Records provided section start
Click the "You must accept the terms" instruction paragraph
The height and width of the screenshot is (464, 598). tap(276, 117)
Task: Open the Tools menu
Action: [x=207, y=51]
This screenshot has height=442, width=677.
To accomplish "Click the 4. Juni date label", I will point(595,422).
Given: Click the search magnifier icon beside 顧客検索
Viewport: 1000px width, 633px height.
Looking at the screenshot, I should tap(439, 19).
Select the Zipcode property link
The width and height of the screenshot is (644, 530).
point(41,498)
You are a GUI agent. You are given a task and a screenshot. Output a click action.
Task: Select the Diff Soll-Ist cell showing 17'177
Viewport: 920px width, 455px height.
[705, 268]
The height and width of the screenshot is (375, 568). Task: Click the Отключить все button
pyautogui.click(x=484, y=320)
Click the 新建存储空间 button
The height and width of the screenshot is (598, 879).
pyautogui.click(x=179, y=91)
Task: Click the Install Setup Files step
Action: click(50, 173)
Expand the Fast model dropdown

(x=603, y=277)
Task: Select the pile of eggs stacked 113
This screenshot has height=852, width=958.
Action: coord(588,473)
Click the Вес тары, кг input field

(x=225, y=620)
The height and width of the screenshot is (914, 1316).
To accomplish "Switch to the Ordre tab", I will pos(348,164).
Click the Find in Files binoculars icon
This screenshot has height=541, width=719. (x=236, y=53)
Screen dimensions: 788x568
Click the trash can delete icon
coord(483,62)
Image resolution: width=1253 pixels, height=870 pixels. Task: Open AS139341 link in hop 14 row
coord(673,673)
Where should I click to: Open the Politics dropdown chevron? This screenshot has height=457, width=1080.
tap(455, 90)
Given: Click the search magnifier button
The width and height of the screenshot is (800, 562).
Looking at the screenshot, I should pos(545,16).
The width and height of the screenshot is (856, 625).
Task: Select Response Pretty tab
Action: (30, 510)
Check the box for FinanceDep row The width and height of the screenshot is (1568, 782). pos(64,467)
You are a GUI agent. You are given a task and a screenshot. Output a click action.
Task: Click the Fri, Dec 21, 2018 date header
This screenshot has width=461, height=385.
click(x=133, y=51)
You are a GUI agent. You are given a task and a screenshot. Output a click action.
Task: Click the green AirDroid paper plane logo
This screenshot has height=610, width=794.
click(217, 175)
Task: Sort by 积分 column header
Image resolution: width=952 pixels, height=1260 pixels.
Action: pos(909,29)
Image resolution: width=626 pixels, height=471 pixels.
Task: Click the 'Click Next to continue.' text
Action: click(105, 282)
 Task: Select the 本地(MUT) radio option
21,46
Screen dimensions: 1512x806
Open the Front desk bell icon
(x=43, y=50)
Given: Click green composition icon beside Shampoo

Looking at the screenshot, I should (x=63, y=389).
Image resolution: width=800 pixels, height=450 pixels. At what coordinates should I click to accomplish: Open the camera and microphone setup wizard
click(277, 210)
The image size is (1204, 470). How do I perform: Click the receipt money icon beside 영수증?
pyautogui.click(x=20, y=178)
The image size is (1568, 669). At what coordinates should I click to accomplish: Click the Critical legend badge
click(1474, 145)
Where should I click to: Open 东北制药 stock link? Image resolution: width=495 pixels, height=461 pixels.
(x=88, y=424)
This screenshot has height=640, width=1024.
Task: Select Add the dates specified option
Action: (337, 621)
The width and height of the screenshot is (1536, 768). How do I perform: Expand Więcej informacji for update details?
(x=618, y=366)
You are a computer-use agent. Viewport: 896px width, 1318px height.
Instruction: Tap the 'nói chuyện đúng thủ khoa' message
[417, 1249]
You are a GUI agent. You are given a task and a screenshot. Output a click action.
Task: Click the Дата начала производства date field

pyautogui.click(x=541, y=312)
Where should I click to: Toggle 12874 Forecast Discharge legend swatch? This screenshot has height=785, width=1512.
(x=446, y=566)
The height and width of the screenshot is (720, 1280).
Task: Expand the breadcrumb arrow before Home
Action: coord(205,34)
Records provided section end
Work to be completed: Return the entries above exactly as they were written.

Answer space:
Click the "You must accept the terms" instruction paragraph
The height and width of the screenshot is (464, 598). tap(276, 117)
Task: Open the Tools menu
Action: [x=207, y=51]
This screenshot has height=442, width=677.
To accomplish "Click the 4. Juni date label", I will point(595,422).
Given: Click the search magnifier icon beside 顧客検索
Viewport: 1000px width, 633px height.
Looking at the screenshot, I should tap(439, 19).
Select the Zipcode property link
The width and height of the screenshot is (644, 530).
point(41,498)
You are a GUI agent. You are given a task and a screenshot. Output a click action.
Task: Select the Diff Soll-Ist cell showing 17'177
Viewport: 920px width, 455px height.
[705, 268]
The height and width of the screenshot is (375, 568). Task: Click the Отключить все button
pyautogui.click(x=484, y=320)
Click the 新建存储空间 button
The height and width of the screenshot is (598, 879).
pyautogui.click(x=179, y=91)
Task: Click the Install Setup Files step
Action: click(50, 173)
Expand the Fast model dropdown

(x=603, y=277)
Task: Select the pile of eggs stacked 113
This screenshot has height=852, width=958.
Action: coord(588,473)
Click the Вес тары, кг input field

(x=225, y=620)
The height and width of the screenshot is (914, 1316).
To accomplish "Switch to the Ordre tab", I will pos(348,164).
Click the Find in Files binoculars icon
This screenshot has height=541, width=719. (x=236, y=53)
Screen dimensions: 788x568
Click the trash can delete icon
coord(483,62)
Image resolution: width=1253 pixels, height=870 pixels. Task: Open AS139341 link in hop 14 row
coord(673,673)
Where should I click to: Open the Politics dropdown chevron? This screenshot has height=457, width=1080.
tap(455, 90)
Given: Click the search magnifier button
The width and height of the screenshot is (800, 562).
Looking at the screenshot, I should pos(545,16).
The width and height of the screenshot is (856, 625).
Task: Select Response Pretty tab
Action: (30, 510)
Check the box for FinanceDep row The width and height of the screenshot is (1568, 782). pos(64,467)
You are a GUI agent. You are given a task and a screenshot. Output a click action.
Task: Click the Fri, Dec 21, 2018 date header
This screenshot has width=461, height=385.
click(x=133, y=51)
You are a GUI agent. You are given a task and a screenshot. Output a click action.
Task: Click the green AirDroid paper plane logo
This screenshot has height=610, width=794.
click(217, 175)
Task: Sort by 积分 column header
Image resolution: width=952 pixels, height=1260 pixels.
Action: pos(909,29)
Image resolution: width=626 pixels, height=471 pixels.
Task: Click the 'Click Next to continue.' text
Action: click(105, 282)
 Task: Select the 本地(MUT) radio option
21,46
Screen dimensions: 1512x806
Open the Front desk bell icon
(x=43, y=50)
Given: Click green composition icon beside Shampoo

Looking at the screenshot, I should (x=63, y=389).
Image resolution: width=800 pixels, height=450 pixels. At what coordinates should I click to accomplish: Open the camera and microphone setup wizard
click(277, 210)
The image size is (1204, 470). How do I perform: Click the receipt money icon beside 영수증?
pyautogui.click(x=20, y=178)
The image size is (1568, 669). At what coordinates should I click to accomplish: Click the Critical legend badge
click(1474, 145)
Where should I click to: Open 东北制药 stock link? Image resolution: width=495 pixels, height=461 pixels.
(x=88, y=424)
This screenshot has height=640, width=1024.
Task: Select Add the dates specified option
Action: (337, 621)
The width and height of the screenshot is (1536, 768). How do I perform: Expand Więcej informacji for update details?
(x=618, y=366)
You are a computer-use agent. Viewport: 896px width, 1318px height.
Instruction: Tap the 'nói chuyện đúng thủ khoa' message
[417, 1249]
You are a GUI agent. You are given a task and a screenshot. Output a click action.
Task: Click the Дата начала производства date field

pyautogui.click(x=541, y=312)
Where should I click to: Toggle 12874 Forecast Discharge legend swatch? This screenshot has height=785, width=1512.
(x=446, y=566)
The height and width of the screenshot is (720, 1280).
Task: Expand the breadcrumb arrow before Home
Action: coord(205,34)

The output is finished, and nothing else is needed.